Is a pipeline in the Straits of Mackinac dangerous? The company that owns and operates it says not, but environmentalists say they're worried. It's a complicated issue, tied to a part of Michigan's economy that's continuously increasing - the transportation of fuel.
So what it's all about?
Federal lawmakers and environmental groups are increasingly concerned about two 61-year-old petroleum-carrying pipelines, owned and operated by Enbridge Energy Partners of Canada, running through the Straits of Mackinac between Lake Michigan and Lake Huron. Last year, the federal government OK'd an increase in the amount of oil transported through the pipeline, by about 2 million gallons a day. Enbridge says the pipeline is in good repair, but environmentalists say that because of the pipe's location — in deep water with strong currents, iced over for part of the year — a spill or leak could prove disastrous. This summer, Michigan Attorney General Bill Schuette ordered Enbridge to install additional pipeline supports. The original specs required supports every 75 feet, and some spans of the pipeline exceeded that distance unsupported.

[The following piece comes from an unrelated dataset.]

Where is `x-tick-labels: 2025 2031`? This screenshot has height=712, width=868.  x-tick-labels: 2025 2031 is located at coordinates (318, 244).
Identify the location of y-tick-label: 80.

Enbridge. Aren't they ...?
Yes. Enbridge is the company responsible for the largest inland oil spill in U.S. history. In 2010, an Enbridge-operated pipeline in Calhoun County burst, spilling about 843,000 gallons of oil into Talmadge Creek, a tributary of the Kalamazoo River. A National Transporation Safety Board report on the spill found that Enbridge had found defects in the pipe in 2005, but did not believe the problem was critical. The company didn't respond to the 2010 rupture for 17 hours because employees charged with monitoring the pipe didn't believe alarms indicating the break were genuine. Nor did the company have adequate personnel or resources on hand to respond, the report found.

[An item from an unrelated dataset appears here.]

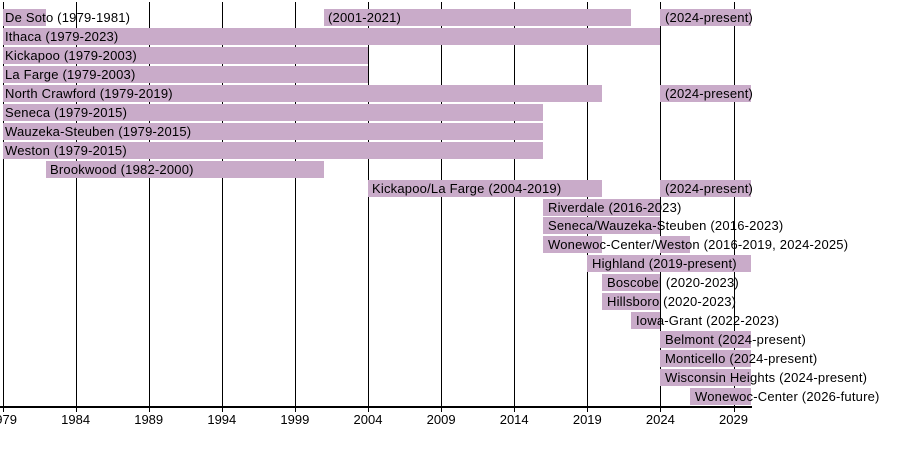 The height and width of the screenshot is (455, 900). Describe the element at coordinates (442, 204) in the screenshot. I see `gridline-2009` at that location.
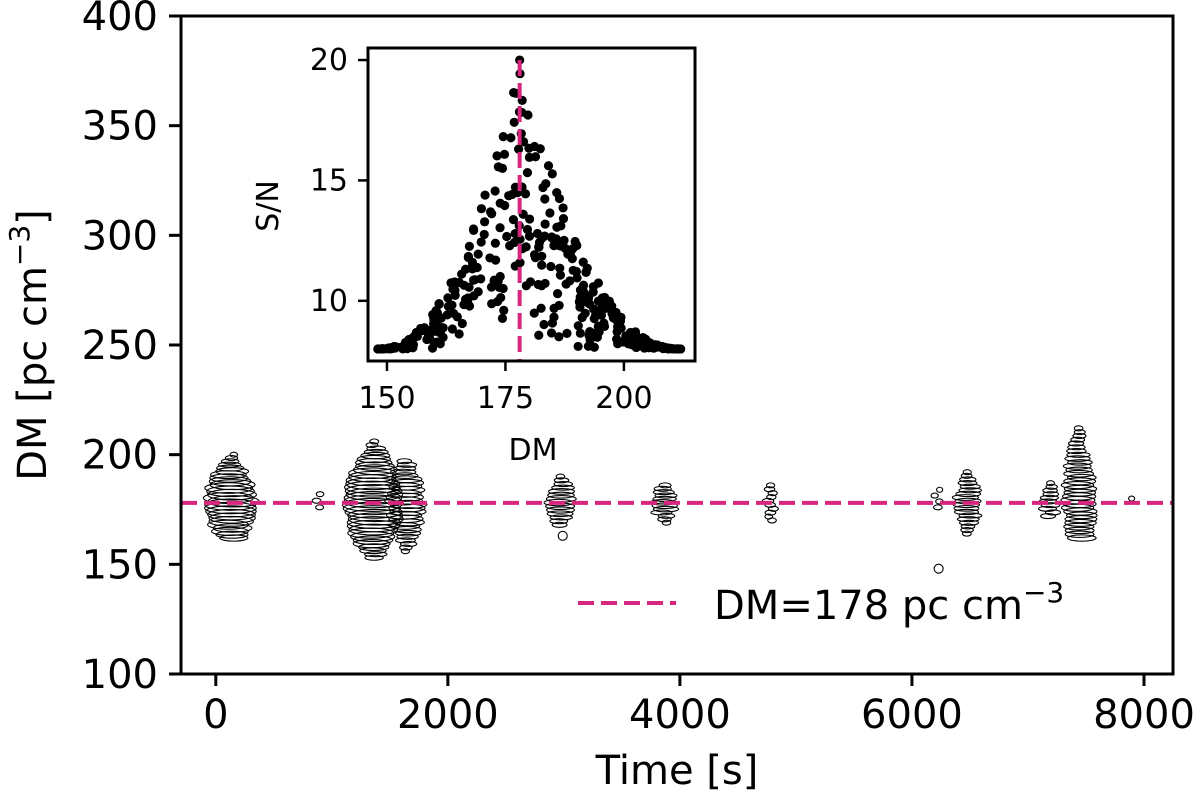 The image size is (1200, 796). Describe the element at coordinates (339, 181) in the screenshot. I see `inset-y-ticks: 10 15 20` at that location.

Recently, a "pinhole leak" in a stretch of the pipeline in the Upper Peninsula allowed some amount of liquid natural gas to escape. The company said there was no impact on the environment.
None of this eases environmentalists' fears about the pipelines in the Straits of Mackinac.
What happens to pipelines?
They get old. As pipes age, cracks and corrosion can cause ruptures. Old or poorly done welds can create weak spots. Pipes can also be damaged by digging, or theft.
But we're prepared, right?
Uh, not so much. The U.S. Coast Guard told Free Press reporter Keith Matheny back in September that they're "not adequately equipped or prepared" for a heavy oil spill in the Great Lakes. That's the bad news. The good news is that first responders for a hypothetical Great Lakes oil spill are aware of these problems, and are developing a plan for action. Considering Michigan's increasing role in petroleum transportation, this should be a top priority.
What happens next?
Schuette and Department of Environmental Quality Director Dan Wyant have put together a task force to study how safe Michigan's petroleum pipelines are, and to evaluate the state's response capacity.